● DATA PROVIDED:
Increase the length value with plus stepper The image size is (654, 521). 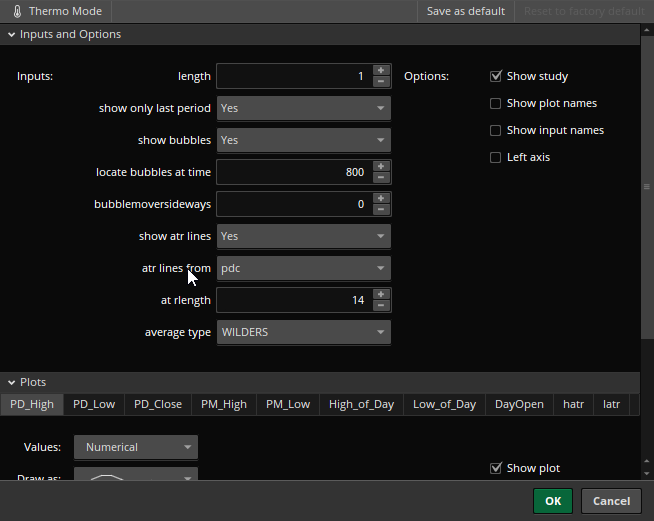click(x=380, y=70)
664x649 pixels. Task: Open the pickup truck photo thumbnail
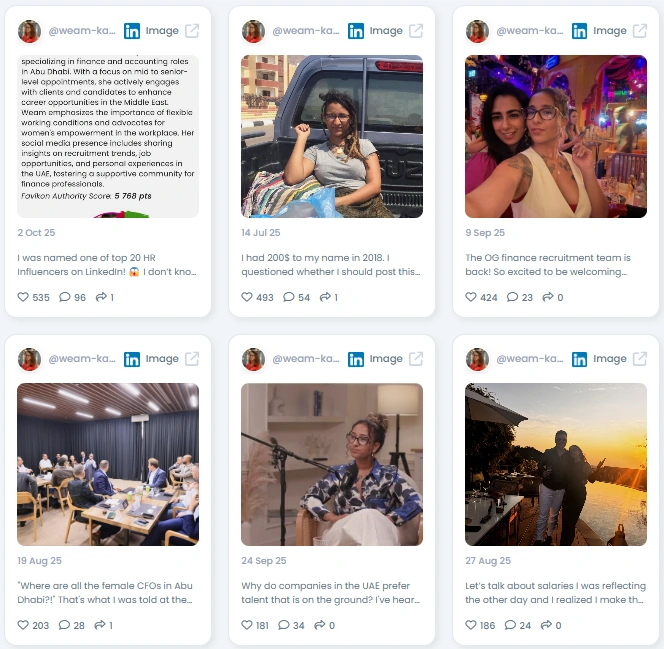click(332, 136)
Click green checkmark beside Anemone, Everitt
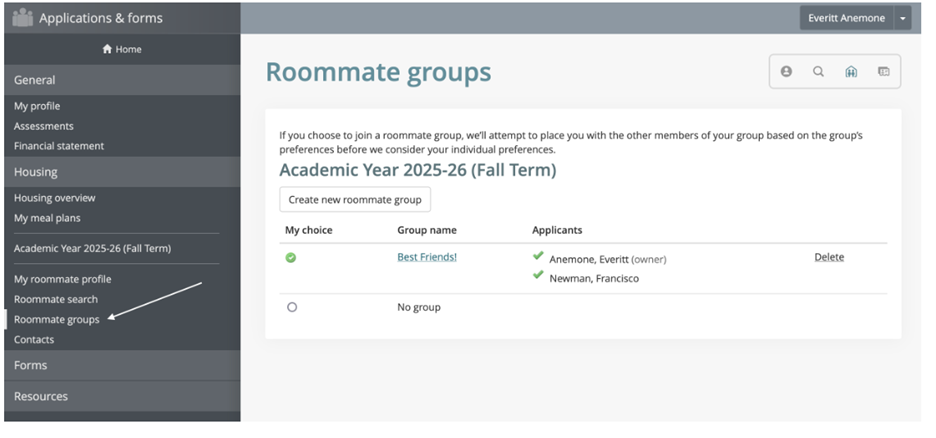 click(x=539, y=258)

● TASK DETAILS:
Only the lines from the line with "664x649 pixels. Task: Open" to the bottom of the material above should be reproduced, exactly and without pictures.

● EXERCISE RESPONSE:
664x649 pixels. Task: Open the pickup truck photo thumbnail
click(332, 136)
Click green checkmark beside Anemone, Everitt
 click(x=539, y=258)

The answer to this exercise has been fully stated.